Stored items
-=-=-=-=-
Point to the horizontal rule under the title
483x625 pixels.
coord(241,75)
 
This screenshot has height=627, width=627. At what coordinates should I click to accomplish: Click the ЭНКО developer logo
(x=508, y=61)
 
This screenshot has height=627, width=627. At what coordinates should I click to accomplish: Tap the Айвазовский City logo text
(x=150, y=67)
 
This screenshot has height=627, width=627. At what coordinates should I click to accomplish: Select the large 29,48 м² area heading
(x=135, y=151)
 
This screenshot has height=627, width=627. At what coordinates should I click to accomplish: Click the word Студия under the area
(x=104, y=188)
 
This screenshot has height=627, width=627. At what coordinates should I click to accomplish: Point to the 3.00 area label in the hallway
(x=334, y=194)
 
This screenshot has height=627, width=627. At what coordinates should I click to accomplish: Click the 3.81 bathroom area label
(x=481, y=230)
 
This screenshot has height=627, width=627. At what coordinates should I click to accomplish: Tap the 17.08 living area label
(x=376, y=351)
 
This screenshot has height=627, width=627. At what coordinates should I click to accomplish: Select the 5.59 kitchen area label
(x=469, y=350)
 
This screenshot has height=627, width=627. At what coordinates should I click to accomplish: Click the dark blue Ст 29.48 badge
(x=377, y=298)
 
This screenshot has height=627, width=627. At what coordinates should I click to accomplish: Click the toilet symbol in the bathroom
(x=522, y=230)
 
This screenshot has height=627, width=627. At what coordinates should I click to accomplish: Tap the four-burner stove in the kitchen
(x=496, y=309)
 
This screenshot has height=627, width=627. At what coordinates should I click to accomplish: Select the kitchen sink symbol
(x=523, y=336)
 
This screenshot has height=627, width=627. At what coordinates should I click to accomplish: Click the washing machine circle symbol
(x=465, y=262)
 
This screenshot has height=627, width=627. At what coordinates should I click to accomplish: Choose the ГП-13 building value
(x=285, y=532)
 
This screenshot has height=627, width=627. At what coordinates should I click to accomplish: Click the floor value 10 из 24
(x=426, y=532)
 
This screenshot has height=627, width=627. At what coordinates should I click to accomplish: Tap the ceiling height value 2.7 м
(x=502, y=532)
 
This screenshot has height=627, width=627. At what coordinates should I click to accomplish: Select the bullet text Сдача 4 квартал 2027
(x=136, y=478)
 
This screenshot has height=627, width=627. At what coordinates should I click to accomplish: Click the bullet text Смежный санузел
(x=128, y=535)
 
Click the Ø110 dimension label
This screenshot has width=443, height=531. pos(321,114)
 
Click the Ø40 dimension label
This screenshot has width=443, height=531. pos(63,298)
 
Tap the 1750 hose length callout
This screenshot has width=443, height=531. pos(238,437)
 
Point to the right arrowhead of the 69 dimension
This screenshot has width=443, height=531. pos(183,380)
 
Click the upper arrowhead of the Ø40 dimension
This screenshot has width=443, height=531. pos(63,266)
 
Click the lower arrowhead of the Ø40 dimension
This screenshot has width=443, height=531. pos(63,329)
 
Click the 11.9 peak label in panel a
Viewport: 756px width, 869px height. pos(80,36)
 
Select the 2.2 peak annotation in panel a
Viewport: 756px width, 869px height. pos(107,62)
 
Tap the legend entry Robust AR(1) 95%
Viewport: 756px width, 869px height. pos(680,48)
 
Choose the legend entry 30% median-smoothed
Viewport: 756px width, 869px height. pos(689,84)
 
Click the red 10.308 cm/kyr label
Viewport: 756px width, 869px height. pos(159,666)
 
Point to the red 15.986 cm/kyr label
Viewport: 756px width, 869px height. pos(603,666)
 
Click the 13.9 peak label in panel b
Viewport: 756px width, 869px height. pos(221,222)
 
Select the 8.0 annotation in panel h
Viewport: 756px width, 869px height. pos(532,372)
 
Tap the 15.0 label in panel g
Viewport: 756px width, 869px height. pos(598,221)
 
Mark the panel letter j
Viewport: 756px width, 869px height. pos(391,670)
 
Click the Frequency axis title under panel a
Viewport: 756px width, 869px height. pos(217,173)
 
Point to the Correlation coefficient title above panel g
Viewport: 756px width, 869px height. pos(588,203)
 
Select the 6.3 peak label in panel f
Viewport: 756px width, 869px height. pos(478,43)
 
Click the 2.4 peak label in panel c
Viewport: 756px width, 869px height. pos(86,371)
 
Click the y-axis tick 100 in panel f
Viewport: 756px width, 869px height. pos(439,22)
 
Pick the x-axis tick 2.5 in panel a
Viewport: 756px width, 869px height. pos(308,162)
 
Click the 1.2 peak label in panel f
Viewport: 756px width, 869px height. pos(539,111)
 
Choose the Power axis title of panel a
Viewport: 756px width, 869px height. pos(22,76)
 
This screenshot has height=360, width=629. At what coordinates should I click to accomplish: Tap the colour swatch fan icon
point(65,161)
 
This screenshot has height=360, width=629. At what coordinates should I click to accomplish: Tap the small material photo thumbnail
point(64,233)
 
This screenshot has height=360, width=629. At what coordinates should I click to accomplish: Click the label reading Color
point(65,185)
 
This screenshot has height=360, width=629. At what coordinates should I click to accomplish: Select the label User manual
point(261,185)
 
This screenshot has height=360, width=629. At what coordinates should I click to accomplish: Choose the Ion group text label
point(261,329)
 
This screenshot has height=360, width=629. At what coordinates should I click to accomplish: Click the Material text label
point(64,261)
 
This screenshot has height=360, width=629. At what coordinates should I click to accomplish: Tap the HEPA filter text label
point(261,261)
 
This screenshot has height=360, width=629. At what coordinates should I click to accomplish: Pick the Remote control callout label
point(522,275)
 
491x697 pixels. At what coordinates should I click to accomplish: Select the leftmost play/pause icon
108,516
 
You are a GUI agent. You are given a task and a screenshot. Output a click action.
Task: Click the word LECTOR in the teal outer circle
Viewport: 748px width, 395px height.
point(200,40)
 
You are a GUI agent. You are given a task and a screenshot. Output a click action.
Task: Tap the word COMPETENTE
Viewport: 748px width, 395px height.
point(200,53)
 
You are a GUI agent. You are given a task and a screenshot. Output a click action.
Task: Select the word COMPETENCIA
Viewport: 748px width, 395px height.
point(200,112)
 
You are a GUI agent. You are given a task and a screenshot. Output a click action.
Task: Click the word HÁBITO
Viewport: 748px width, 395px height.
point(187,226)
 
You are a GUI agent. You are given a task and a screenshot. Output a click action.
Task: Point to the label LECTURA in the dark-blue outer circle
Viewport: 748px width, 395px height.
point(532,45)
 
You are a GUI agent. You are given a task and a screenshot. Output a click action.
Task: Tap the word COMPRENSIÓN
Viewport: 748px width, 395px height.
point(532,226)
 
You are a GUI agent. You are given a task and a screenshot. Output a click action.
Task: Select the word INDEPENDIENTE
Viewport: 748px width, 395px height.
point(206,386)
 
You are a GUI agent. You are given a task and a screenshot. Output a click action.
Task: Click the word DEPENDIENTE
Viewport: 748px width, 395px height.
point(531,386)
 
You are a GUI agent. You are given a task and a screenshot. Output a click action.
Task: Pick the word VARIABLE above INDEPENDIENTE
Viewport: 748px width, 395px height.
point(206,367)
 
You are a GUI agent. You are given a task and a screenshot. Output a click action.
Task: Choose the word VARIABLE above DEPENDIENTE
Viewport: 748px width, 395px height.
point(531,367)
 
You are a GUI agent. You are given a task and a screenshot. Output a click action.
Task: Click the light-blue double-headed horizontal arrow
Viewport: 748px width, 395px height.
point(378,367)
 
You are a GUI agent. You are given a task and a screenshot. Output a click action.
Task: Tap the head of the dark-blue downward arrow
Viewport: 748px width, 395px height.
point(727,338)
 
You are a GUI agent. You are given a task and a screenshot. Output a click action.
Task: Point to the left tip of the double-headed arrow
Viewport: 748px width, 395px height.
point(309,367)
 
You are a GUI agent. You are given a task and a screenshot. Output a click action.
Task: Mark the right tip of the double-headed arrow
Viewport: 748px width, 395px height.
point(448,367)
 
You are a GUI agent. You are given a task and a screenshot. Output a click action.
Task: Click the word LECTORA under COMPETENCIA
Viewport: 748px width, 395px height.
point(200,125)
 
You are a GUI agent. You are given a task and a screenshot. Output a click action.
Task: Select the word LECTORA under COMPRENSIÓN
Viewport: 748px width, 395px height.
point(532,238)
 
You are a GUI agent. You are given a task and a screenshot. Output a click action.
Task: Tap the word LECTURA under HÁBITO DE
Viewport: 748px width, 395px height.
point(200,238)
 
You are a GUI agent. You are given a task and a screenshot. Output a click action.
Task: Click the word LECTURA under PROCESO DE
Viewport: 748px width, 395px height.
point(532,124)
-=-=-=-=-
▶ **TO BE DONE**: Set down the lines of the entries exactly as they appear, starting at the first line of the entries and ending at the line that contains "(x=496, y=309)", with both of those lines included.

▶ **WRITTEN SOLUTION**:
Point to the horizontal rule under the title
483x625 pixels.
coord(241,75)
 
This screenshot has height=627, width=627. At what coordinates should I click to accomplish: Click the ЭНКО developer logo
(x=508, y=61)
 
This screenshot has height=627, width=627. At what coordinates should I click to accomplish: Tap the Айвазовский City logo text
(x=150, y=67)
 
This screenshot has height=627, width=627. At what coordinates should I click to accomplish: Select the large 29,48 м² area heading
(x=135, y=151)
 
This screenshot has height=627, width=627. At what coordinates should I click to accomplish: Click the word Студия under the area
(x=104, y=188)
 
This screenshot has height=627, width=627. At what coordinates should I click to accomplish: Point to the 3.00 area label in the hallway
(x=334, y=194)
 
This screenshot has height=627, width=627. At what coordinates should I click to accomplish: Click the 3.81 bathroom area label
(x=481, y=230)
 
This screenshot has height=627, width=627. At what coordinates should I click to accomplish: Tap the 17.08 living area label
(x=376, y=351)
 
This screenshot has height=627, width=627. At what coordinates should I click to accomplish: Select the 5.59 kitchen area label
(x=469, y=350)
 
This screenshot has height=627, width=627. At what coordinates should I click to accomplish: Click the dark blue Ст 29.48 badge
(x=377, y=298)
 
This screenshot has height=627, width=627. At what coordinates should I click to accomplish: Click the toilet symbol in the bathroom
(x=522, y=230)
 
This screenshot has height=627, width=627. At what coordinates should I click to accomplish: Tap the four-burner stove in the kitchen
(x=496, y=309)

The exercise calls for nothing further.